— Recorded data —
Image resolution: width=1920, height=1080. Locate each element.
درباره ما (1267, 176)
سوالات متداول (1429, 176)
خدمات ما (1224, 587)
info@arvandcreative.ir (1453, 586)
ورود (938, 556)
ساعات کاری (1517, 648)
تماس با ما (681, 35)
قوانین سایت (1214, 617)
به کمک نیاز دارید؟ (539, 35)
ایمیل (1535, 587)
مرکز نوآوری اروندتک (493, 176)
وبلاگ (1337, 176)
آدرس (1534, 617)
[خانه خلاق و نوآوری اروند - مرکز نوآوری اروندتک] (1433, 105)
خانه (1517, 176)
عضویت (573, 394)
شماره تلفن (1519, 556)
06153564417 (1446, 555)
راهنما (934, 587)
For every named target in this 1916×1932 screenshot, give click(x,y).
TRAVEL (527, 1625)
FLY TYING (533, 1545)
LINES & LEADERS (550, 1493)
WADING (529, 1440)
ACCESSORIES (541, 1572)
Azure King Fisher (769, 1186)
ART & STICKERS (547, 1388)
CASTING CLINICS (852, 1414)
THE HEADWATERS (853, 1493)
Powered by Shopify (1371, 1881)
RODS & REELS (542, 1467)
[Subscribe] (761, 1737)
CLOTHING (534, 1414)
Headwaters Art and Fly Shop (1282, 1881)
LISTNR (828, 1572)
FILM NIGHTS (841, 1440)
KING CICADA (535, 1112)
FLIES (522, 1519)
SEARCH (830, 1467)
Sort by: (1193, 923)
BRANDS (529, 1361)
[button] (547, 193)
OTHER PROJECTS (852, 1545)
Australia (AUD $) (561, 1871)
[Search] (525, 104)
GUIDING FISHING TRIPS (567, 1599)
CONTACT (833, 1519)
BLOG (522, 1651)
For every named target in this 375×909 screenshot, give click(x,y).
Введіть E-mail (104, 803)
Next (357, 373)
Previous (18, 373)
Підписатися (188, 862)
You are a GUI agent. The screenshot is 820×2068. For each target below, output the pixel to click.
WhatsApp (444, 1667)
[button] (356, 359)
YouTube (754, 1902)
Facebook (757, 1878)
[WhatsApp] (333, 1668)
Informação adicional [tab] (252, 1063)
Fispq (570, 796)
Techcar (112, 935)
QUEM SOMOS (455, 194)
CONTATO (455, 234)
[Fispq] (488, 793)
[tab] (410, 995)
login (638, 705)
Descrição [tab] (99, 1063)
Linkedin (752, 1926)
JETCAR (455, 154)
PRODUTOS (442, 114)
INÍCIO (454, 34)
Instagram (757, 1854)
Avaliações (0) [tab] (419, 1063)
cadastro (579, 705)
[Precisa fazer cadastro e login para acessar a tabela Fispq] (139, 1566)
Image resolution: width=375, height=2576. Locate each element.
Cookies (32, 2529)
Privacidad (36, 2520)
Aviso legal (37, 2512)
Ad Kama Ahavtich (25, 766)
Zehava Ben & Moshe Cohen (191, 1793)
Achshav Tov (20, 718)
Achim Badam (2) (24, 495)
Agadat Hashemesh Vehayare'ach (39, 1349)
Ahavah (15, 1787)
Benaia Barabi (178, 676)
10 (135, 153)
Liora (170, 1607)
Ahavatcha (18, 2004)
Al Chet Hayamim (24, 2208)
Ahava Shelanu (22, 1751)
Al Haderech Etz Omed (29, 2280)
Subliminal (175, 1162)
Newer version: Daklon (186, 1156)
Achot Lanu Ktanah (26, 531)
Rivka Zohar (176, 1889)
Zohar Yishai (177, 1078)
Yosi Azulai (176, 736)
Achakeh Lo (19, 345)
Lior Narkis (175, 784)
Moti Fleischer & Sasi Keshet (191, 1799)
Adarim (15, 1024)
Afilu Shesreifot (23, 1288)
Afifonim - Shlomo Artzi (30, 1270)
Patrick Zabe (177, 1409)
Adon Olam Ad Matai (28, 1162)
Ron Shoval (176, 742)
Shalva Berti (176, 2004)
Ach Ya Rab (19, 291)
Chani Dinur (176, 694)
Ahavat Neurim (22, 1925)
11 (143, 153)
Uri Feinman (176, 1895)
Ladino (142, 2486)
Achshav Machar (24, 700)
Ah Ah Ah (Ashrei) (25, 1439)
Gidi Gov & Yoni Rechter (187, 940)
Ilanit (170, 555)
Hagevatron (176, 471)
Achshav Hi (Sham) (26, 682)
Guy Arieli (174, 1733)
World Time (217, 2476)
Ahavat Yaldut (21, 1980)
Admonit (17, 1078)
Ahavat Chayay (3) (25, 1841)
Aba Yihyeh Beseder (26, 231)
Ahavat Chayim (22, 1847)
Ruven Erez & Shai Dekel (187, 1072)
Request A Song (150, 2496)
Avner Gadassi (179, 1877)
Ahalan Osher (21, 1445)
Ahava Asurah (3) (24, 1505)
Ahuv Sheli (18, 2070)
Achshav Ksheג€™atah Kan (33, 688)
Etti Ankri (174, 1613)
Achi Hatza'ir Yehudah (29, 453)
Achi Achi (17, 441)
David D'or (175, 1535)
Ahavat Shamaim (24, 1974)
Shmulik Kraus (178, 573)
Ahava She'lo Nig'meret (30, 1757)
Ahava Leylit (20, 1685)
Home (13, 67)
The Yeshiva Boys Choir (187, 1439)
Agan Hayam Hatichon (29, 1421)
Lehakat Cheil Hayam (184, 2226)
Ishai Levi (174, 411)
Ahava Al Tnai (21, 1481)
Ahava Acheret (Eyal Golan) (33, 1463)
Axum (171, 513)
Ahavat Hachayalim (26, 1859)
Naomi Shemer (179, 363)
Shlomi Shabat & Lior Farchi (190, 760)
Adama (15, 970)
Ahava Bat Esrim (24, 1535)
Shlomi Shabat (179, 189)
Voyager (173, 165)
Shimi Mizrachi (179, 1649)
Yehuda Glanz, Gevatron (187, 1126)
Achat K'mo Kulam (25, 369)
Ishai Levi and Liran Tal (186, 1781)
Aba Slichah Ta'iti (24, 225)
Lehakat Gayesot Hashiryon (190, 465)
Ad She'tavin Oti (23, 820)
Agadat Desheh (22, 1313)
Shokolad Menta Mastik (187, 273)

— Your assignment —
What lines in the records above include the string "element"? Copy each one.

— Solution to the exercise —
Image resolution: width=1920, height=1080. Locate each element.
Image resolution: width=375, height=2576. Locate each element.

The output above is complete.